The members also held a student outreach table in September, where students could bring their concerns to senators and fill out a five-minute survey.

“It’s been a long process but I finally have students actually know who I am and bring issues to me,” Eaves said.

Senators have participated in other socializing events, such as co-sponsoring a tailgate party with the international student ambassadors in early November. It was held at La Playa Stadium before a home football game, and music and free food were provided for the students.

They also helped create Meet Your Neighbors Day, where residents of Isla Vista gathered and got to know each other over food, movies and music.

In order to have students more involved on campus, the senate held two club days on East Campus in early September and mid-October.

“We currently have 57 active clubs and we communicate with them,” Eaves said.

This semester, senate members also worked on the college’s public image around the Mesa area. This included events like the one in September, in which multiple senators and volunteers cleaned up trash around Mesa neighborhoods.

“That kind of helped build relationships with the neighbors and kind of like made SBCC students look a little better,” Eaves said.

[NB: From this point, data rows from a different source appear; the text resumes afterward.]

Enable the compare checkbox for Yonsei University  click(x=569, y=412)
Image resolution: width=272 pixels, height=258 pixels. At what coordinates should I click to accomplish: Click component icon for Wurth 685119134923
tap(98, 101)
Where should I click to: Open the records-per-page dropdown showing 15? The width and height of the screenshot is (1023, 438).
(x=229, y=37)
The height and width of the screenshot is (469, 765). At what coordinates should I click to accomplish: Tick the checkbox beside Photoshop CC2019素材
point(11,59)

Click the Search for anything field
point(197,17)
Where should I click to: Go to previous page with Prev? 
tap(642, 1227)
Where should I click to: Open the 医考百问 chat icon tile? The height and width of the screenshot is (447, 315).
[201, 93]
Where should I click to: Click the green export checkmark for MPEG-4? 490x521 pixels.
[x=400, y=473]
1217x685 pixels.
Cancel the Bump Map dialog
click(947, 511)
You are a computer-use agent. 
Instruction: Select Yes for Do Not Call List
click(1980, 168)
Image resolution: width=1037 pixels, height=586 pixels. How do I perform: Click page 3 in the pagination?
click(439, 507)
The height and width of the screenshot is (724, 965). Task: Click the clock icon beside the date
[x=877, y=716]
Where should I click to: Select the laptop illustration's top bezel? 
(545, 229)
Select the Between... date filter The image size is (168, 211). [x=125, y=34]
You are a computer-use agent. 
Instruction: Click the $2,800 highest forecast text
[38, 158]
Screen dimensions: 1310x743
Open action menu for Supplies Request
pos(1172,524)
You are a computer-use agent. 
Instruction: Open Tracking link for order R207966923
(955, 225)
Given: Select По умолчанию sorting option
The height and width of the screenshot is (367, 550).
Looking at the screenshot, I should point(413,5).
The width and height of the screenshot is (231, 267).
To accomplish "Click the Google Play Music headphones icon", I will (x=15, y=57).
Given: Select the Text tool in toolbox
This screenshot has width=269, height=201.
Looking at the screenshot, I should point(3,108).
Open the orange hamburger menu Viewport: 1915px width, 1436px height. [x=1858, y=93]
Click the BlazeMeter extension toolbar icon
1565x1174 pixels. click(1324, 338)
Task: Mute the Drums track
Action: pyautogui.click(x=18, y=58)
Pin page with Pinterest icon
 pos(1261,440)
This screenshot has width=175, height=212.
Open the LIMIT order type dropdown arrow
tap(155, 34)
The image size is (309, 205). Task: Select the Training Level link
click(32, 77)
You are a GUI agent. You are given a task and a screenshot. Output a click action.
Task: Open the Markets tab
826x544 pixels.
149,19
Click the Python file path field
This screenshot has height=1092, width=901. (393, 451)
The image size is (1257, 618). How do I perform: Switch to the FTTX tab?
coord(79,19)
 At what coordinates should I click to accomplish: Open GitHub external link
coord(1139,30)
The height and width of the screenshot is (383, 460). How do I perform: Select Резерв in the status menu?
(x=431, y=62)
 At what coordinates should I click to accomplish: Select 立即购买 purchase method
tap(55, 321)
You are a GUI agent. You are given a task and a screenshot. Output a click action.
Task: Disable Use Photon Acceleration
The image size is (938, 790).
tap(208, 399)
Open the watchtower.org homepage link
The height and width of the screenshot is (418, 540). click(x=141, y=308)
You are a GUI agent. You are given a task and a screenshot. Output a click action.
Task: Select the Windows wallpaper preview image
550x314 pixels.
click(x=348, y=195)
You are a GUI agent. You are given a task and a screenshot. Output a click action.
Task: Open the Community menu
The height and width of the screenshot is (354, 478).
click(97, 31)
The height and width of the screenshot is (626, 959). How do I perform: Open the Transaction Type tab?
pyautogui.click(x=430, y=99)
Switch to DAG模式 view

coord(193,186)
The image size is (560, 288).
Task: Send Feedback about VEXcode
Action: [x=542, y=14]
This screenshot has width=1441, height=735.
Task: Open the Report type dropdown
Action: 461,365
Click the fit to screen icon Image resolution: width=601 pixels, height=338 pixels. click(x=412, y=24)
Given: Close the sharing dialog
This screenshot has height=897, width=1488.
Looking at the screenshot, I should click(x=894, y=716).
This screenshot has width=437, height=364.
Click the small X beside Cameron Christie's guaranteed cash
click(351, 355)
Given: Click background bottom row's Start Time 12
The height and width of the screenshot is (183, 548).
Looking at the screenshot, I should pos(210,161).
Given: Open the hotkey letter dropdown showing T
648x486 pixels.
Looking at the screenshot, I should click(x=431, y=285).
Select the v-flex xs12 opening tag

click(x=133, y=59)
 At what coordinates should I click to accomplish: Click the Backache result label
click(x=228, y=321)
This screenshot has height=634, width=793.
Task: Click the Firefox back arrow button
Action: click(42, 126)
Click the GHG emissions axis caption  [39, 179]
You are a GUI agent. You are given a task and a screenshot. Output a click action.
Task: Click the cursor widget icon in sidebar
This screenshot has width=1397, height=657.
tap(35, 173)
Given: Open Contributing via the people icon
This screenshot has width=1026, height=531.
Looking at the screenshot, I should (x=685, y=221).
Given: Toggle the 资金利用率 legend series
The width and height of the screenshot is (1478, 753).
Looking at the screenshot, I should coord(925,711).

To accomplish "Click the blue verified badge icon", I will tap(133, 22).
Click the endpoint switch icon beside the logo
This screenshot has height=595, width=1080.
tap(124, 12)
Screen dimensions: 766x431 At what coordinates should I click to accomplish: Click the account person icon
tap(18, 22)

Originally, the senators planned on holding debates on campus so students could become more educated during voting season. They also planned to add more Hydration stations around campus, and improve the school’s wireless, parking and housing availability. They planned to lobby for free education, hold a mass game of volleyball and bring food trucks on campus.

“I think it was a little lacking this semester,” Marino said. “ I definitely wish we were a little more connected.”

Although senators did not accomplish all their goals this semester, they hope to begin spring as a stronger team.

“I’m hoping we can get everyone on a running start next semester,” Eaves said.